Our band and vocalists start off rehearsing separately.  This is an opportunity to get warmed-up, adjust levels and rehearse specific parts within the songs.  Our second rehearsal is where we put things together, rehearse transitions while stopping at any point to make any last-minute corrections, musically and vocally.  Our final rehearsal is as if the room was full.  It’s during this last rehearsal that we are not only rehearsing our learned parts and transitions but our stage presence as well.  We stop for nothing in this rehearsal.  We welcome that pressure because it accurately tests the fidelity of the sacrifice we’re seeking to bring.  

Having three rehearsals may seem overkill to some, but it’s through rehearsing well that we level up our excellence to the Lord.  We don’t want phone in our worship, He’s worthy of our very best.  Another benefit of multiple-rehearsals is it allows your production team to rehearse as well.  Because their preparation is dependent on your performance, multiple rehearsals give opportunity for them to dial-in lighting and levels and have a clear picture of what the service will look like.  Well-executed transitions are dependent on production audio and lighting cues.  A strong rehearsal culture helps your production team serve the platform transitions by providing clarity on when and how they happen.

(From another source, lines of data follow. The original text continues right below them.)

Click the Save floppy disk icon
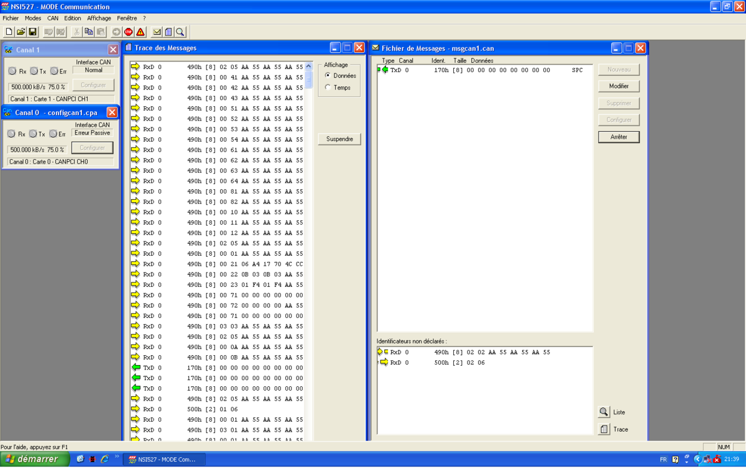 (32, 32)
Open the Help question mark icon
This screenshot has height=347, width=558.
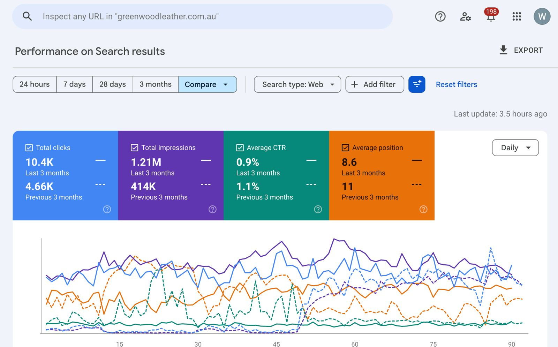tap(440, 16)
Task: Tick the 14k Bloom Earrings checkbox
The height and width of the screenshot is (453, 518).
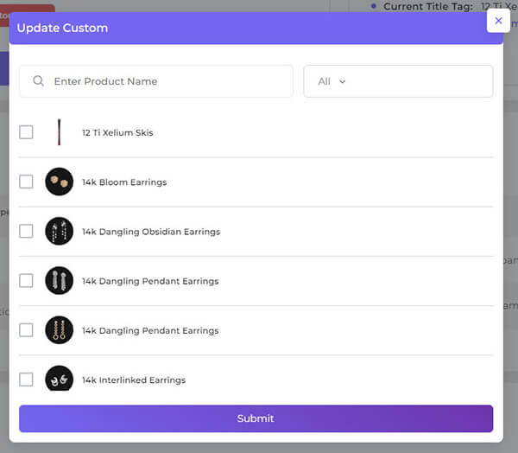Action: pyautogui.click(x=26, y=182)

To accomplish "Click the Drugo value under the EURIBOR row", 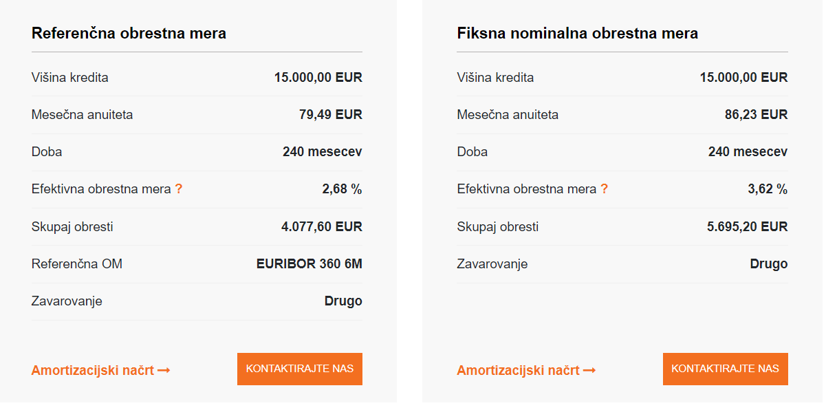I will [343, 301].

If you serve at a smaller church what I am describing may feel unattainable.  After all, if you are executing a small worship service with just 2-3 people, three rehearsals is going to feel wrong-sized.  It’s true, the larger the operation, the more scaled your rehearsal culture will need to be.  However, the principles remain the same.  If you serve on a small team (I’ve been there!), consider implementing a three-phase rehearsal plan:

  1. Give the band and vocalists direction and destination for the service before the rehearsal.  You are responsible for giving them the tools they need to succeed, they are responsible for implementing them. In our culture, we provide isolated band and vocal tracks so our teams can learn parts exactly as they are on the recordings as a starting point.  When you gather to rehearse, talk through every moment, highlighting the transitions and when the ball will be passed. Let your team know the end goal of the service is and how you’ll know when you’ve arrived.

  2. Rehearse your team and passing the ball, stopping as often as you need to to get the play right. 

  3. Attempt a “no-stopping” run-through where you put all parts together with transitions as if the room was full.  

Scaling these principles to the size of your team will allow you to move forward in building an excellent, strong rehearsal culture while keeping things attainable for the size of your team.